§ **Text section**
·····

Any animal compelled to lap up toilet water probably has a cast-iron constitution, right? So what harm can come to a dog who drinks out of natural bodies of water? Plenty, as it turns out.
Outdoor water sources can harbor organisms and chemicals that can be harmful to your dog, some of which can put you at risk for zoonotic disease as well.
Some of the Risks
Here’s just a sampling of what can lurk in outdoor water sources:
Bacteria. Water that’s contaminated with animal or human waste can contain bacteria, including species of salmonella, Campylobacter, Escherichia coli and Leptospira .
In mild cases, these bacterial infections can lead to diarrhea (which could make for a long drive home from the beach, even with the car windows rolled down). Severe infections with these organisms can be much worse. Some of these bacteria may be shed in the stools of infected dogs, and improper handling of feces can potentially lead to infections in people.
Of these bacteria, infection with the Leptospira species can be especially concerning. These bacteria are often found in marshy or muddy water and slow-moving or stagnant pools frequented by wildlife, such as raccoons, opossums, skunks and rodents. Infection in dogs, if not treated early, can result in liver and/or kidney damage and death. Organisms can be shed in the urine of infected dogs, leading to potential infection in people.

·····

§ **Input data**
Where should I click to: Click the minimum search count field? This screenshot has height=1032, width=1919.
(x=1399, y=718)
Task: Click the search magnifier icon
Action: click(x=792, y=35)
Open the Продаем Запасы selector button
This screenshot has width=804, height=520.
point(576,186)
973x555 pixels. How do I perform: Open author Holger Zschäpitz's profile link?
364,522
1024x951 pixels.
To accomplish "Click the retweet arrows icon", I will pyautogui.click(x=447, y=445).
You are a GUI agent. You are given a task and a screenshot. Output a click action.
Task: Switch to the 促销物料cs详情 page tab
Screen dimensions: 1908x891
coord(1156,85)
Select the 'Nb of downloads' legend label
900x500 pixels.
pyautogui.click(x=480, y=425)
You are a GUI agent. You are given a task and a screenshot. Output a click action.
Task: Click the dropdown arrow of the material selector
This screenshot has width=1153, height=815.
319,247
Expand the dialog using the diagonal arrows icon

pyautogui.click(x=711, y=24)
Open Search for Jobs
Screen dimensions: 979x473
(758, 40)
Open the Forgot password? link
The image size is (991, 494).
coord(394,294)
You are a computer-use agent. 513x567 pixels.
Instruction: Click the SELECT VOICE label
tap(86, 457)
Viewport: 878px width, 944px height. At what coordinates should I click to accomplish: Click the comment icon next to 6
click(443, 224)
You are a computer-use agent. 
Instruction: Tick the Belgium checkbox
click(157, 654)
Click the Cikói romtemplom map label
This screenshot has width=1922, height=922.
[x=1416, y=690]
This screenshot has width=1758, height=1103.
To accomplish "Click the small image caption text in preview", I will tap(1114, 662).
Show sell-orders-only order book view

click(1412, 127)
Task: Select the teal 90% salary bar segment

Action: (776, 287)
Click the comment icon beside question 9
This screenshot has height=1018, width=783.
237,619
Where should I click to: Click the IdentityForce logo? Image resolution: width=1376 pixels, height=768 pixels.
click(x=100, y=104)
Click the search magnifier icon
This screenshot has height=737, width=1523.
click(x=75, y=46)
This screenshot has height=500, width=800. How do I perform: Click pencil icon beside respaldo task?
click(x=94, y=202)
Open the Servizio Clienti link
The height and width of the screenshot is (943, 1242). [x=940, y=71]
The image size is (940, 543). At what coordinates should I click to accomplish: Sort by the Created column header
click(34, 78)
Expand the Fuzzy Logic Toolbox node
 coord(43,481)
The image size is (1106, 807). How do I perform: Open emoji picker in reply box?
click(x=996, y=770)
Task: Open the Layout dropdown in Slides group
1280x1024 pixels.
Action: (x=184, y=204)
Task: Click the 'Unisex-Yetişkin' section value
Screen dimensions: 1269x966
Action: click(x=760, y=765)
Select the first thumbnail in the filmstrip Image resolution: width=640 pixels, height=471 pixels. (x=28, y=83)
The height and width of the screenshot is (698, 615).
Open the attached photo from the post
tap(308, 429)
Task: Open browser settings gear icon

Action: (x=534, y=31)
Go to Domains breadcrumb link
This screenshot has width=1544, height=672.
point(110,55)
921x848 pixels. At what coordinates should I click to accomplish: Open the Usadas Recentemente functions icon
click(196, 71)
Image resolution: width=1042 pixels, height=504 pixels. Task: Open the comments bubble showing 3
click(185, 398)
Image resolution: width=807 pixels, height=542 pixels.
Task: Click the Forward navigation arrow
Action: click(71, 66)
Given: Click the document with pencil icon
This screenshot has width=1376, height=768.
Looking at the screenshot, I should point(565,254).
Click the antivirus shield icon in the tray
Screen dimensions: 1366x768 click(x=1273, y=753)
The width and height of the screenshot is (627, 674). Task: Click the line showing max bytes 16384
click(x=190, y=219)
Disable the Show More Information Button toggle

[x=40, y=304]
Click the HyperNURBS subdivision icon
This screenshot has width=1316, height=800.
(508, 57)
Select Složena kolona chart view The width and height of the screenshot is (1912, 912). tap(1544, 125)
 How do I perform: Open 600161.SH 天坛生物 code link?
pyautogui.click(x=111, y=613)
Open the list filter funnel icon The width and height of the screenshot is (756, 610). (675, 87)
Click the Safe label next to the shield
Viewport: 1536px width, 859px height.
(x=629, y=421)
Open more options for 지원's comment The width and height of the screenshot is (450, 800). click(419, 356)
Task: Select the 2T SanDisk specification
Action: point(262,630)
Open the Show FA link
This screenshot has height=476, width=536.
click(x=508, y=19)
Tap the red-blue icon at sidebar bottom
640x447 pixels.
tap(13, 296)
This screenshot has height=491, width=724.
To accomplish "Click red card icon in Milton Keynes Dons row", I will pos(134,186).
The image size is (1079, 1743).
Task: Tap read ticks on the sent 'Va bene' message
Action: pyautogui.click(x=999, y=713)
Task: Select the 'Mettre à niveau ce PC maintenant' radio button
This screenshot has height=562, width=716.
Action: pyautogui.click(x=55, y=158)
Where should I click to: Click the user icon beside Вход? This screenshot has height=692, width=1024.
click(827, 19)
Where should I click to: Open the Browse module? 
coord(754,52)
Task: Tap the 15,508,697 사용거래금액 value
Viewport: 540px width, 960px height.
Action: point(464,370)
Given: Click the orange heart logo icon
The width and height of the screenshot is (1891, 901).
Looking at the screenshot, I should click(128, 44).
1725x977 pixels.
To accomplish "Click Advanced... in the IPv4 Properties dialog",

·····

§ **Your tasks**
A: Decide whether each statement agrees with the text on dogs and outdoor water, answering yes or no and quoting the deciding words of the text: (i) Leptospira bacteria are often found in marshy or muddy water. (ii) Mild bacterial infections from contaminated water lead to liver damage. (iii) Organisms can be shed in the urine of infected dogs.
B: Write out the text on dogs and outdoor water from "In mild cases, these" up to and including "infection in people.", replacing "stagnant" with "still".

§ **Answers by item number**
A:
(i) Yes: "These bacteria are often found in marshy or muddy water"
(ii) No: "In mild cases, these bacterial infections can lead to diarrhea"
(iii) Yes: "Organisms can be shed in the urine of infected dogs"

B:
In mild cases, these bacterial infections can lead to diarrhea (which could make for a long drive home from the beach, even with the car windows rolled down). Severe infections with these organisms can be much worse. Some of these bacteria may be shed in the stools of infected dogs, and improper handling of feces can potentially lead to infections in people.
Of these bacteria, infection with the Leptospira species can be especially concerning. These bacteria are often found in marshy or muddy water and slow-moving or still pools frequented by wildlife, such as raccoons, opossums, skunks and rodents. Infection in dogs, if not treated early, can result in liver and/or kidney damage and death. Organisms can be shed in the urine of infected dogs, leading to potential infection in people.